Once the line with "Task: Open Kennedy (NY) representative page" is found in the entries below, print it and each following line exactly, stopping after the line with "The height and width of the screenshot is (814, 975)."; print nothing else.

---- Supplied entries

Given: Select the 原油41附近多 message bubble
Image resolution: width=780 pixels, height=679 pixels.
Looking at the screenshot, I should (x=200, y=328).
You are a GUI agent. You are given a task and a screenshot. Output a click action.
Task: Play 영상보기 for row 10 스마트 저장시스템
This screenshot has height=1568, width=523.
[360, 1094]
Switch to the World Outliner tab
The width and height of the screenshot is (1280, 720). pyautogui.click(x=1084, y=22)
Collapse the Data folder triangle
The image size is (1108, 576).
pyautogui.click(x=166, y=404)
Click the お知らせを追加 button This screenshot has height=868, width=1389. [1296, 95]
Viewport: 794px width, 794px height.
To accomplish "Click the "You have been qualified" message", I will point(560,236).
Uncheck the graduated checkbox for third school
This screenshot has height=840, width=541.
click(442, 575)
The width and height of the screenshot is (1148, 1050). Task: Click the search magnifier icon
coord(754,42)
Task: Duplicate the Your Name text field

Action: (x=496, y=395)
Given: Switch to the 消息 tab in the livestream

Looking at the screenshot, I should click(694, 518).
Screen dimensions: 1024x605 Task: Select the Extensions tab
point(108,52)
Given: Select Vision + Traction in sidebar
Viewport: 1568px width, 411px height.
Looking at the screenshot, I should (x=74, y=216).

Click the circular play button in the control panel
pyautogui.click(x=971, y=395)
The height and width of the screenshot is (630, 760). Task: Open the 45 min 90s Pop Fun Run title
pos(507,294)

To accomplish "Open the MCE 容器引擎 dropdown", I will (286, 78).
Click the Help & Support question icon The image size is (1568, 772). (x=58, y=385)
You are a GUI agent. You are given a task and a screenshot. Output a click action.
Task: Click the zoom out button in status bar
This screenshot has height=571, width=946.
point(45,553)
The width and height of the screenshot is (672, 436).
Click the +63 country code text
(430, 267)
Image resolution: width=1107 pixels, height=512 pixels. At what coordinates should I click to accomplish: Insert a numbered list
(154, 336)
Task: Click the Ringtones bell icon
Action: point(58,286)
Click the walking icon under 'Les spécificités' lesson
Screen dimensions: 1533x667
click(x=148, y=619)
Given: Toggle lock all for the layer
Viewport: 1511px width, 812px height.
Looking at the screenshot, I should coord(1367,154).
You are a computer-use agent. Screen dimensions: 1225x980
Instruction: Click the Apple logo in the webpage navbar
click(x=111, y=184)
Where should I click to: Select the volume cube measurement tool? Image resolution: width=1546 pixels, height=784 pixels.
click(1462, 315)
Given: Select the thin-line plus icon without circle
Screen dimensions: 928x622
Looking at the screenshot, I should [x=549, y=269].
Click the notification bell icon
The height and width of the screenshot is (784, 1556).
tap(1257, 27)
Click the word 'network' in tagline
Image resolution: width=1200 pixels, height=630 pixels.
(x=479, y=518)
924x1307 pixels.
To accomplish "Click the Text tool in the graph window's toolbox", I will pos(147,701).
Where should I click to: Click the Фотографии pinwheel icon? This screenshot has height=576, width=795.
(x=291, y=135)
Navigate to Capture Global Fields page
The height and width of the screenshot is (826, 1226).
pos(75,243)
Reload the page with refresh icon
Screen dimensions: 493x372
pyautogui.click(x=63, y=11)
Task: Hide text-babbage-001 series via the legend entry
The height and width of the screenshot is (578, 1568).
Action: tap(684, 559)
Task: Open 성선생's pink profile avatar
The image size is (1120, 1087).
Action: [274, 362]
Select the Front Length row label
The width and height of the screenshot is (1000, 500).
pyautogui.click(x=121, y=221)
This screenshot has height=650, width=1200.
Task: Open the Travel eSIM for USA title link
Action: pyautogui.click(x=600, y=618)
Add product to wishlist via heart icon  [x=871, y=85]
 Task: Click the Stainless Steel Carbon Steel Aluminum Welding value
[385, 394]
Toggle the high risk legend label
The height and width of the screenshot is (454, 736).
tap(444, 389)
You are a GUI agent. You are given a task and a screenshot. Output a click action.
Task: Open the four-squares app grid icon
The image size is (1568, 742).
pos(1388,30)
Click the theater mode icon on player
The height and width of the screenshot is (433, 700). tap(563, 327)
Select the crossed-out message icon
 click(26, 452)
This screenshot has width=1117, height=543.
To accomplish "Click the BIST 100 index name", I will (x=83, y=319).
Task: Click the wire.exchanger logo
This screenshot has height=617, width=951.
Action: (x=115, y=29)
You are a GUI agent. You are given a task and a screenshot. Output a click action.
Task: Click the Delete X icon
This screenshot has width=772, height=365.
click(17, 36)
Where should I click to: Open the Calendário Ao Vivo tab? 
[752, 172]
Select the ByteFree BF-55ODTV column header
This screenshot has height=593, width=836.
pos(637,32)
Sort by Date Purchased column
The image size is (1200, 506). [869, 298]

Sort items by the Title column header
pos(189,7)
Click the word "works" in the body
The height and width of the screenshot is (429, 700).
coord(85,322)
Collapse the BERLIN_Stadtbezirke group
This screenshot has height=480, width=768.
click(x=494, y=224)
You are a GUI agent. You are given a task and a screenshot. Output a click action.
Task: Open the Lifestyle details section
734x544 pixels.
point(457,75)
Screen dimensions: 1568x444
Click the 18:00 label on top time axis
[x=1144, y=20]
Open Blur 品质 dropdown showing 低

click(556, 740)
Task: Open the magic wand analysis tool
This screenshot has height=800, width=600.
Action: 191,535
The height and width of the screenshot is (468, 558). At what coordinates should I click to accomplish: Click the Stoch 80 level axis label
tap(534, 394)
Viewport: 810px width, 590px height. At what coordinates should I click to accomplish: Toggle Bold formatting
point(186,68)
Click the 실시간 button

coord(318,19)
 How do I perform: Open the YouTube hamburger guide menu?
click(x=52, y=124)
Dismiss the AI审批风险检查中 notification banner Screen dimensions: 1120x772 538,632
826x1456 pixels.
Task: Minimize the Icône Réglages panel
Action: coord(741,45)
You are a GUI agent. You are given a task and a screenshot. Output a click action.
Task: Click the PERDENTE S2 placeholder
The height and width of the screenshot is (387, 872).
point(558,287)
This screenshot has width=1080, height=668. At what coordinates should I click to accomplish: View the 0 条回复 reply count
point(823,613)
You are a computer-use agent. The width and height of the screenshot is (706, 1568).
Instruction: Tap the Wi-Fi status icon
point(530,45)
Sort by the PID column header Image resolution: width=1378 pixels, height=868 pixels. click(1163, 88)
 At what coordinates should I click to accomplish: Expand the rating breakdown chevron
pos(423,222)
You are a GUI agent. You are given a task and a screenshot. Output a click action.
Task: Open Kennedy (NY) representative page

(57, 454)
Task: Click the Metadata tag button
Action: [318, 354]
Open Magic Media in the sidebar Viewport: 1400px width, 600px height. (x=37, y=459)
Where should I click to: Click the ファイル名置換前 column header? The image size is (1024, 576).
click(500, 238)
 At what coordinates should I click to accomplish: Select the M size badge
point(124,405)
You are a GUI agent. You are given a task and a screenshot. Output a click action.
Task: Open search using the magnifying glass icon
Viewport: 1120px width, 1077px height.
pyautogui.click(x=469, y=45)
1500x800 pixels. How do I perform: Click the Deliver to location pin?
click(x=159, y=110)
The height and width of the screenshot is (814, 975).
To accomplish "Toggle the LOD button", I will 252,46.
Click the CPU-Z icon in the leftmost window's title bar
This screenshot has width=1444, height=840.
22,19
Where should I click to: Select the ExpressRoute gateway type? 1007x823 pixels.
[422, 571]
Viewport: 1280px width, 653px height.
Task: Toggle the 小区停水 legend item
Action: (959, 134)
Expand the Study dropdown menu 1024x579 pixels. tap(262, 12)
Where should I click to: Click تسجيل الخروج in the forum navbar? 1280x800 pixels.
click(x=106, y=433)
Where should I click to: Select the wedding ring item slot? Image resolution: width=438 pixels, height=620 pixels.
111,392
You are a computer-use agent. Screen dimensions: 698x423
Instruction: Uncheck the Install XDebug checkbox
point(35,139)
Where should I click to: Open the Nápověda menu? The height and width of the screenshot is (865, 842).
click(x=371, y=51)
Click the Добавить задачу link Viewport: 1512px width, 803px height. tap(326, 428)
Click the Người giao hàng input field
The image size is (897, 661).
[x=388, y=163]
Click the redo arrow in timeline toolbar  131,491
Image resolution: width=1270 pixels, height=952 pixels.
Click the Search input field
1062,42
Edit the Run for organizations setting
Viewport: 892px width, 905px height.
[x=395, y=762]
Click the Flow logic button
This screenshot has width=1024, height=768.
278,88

--------

- [Response to the exercise]
Task: Open Kennedy (NY) representative page

(57, 454)
Task: Click the Metadata tag button
Action: [318, 354]
Open Magic Media in the sidebar Viewport: 1400px width, 600px height. (x=37, y=459)
Where should I click to: Click the ファイル名置換前 column header? The image size is (1024, 576).
click(500, 238)
 At what coordinates should I click to accomplish: Select the M size badge
point(124,405)
You are a GUI agent. You are given a task and a screenshot. Output a click action.
Task: Open search using the magnifying glass icon
Viewport: 1120px width, 1077px height.
pyautogui.click(x=469, y=45)
1500x800 pixels. How do I perform: Click the Deliver to location pin?
click(x=159, y=110)
The height and width of the screenshot is (814, 975).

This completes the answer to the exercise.